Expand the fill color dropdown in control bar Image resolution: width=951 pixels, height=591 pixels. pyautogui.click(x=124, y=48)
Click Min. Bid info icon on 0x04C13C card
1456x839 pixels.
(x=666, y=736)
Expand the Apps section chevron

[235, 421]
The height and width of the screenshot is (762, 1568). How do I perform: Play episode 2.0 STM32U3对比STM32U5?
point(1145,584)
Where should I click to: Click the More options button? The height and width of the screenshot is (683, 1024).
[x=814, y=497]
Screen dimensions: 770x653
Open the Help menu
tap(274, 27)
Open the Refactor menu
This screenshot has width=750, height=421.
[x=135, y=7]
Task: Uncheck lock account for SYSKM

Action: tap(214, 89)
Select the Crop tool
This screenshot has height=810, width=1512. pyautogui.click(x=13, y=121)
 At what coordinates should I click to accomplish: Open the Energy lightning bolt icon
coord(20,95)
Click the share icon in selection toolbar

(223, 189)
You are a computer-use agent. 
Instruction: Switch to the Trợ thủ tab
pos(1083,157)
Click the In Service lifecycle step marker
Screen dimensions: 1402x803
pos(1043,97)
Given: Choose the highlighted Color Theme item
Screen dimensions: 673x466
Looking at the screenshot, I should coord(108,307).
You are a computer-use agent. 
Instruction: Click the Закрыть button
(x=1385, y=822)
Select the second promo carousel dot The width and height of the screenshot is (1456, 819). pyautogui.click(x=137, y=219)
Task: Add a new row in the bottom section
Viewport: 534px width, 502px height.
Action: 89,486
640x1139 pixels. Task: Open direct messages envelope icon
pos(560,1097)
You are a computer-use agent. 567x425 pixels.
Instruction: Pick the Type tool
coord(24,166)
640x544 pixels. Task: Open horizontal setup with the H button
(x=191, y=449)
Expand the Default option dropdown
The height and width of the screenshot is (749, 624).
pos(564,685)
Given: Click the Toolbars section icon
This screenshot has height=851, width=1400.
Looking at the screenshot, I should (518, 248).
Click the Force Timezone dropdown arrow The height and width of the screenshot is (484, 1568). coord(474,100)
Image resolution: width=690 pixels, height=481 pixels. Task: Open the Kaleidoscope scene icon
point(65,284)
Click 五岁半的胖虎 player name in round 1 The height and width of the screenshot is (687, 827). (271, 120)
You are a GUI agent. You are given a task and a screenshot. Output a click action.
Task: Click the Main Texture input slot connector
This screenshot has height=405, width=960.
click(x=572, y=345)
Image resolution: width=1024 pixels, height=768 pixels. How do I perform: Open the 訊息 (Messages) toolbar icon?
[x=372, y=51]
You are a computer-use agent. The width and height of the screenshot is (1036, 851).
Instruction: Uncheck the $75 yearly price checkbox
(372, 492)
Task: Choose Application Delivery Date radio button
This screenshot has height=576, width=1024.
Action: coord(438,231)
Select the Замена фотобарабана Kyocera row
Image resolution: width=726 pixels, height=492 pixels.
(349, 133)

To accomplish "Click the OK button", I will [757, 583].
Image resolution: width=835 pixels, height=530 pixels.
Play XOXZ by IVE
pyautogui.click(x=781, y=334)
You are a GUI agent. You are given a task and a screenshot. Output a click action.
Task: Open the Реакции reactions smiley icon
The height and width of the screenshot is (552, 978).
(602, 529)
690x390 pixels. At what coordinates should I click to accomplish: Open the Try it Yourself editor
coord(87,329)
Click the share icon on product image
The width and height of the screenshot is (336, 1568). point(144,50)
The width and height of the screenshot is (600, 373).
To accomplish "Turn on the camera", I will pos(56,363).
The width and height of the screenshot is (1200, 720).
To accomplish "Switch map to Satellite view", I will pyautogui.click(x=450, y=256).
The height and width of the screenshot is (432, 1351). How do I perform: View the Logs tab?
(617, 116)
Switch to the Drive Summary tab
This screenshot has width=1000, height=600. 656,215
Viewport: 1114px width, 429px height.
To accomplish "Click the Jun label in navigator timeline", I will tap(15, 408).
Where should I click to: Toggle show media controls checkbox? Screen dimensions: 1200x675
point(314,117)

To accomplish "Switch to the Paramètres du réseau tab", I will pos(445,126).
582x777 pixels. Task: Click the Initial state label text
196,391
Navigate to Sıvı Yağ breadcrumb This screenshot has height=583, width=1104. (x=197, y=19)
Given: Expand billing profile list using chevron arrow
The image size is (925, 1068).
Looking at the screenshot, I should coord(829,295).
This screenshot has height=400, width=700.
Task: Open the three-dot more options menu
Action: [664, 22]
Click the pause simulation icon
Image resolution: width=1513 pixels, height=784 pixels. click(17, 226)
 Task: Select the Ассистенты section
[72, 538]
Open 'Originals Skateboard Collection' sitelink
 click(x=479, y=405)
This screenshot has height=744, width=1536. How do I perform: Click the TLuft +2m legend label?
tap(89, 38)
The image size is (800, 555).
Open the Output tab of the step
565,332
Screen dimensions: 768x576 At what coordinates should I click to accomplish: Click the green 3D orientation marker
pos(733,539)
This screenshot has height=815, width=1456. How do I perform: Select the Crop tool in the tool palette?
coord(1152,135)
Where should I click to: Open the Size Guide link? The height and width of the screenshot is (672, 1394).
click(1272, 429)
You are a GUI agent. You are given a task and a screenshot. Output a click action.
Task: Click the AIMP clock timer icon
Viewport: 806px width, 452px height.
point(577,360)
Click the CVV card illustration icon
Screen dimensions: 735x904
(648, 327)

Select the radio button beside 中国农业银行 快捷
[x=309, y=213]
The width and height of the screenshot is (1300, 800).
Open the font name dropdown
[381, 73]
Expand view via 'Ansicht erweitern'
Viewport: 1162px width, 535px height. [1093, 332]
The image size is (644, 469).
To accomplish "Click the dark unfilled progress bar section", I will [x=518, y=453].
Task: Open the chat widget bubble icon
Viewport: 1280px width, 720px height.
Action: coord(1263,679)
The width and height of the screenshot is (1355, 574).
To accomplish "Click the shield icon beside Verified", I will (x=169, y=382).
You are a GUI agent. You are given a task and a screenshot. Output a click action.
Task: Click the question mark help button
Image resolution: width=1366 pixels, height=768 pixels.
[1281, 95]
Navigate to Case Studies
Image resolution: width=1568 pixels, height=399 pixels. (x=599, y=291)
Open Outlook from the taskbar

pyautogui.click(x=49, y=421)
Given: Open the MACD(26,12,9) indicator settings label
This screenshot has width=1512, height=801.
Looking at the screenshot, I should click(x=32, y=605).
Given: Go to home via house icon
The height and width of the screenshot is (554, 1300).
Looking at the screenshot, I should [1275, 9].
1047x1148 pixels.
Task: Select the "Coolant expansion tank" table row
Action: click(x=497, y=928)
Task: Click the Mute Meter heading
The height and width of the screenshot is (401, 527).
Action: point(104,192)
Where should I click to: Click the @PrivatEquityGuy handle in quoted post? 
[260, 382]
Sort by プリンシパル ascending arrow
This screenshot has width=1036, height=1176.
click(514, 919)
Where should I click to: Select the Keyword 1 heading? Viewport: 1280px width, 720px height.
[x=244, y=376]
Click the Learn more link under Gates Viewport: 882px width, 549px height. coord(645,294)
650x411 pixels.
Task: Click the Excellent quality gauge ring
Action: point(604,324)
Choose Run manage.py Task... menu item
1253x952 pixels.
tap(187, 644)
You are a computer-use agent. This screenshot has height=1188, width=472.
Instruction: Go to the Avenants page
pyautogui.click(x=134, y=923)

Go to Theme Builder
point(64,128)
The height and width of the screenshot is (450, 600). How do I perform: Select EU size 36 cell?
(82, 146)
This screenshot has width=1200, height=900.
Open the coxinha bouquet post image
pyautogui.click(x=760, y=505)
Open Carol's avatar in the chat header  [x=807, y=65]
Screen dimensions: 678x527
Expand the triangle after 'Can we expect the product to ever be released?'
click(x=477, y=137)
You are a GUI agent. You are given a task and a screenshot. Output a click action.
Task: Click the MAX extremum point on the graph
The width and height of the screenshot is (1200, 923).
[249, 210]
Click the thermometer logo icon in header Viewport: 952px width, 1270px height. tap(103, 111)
--*--
From the listing, tally every line with the word "computer" in it and give only the tally.

5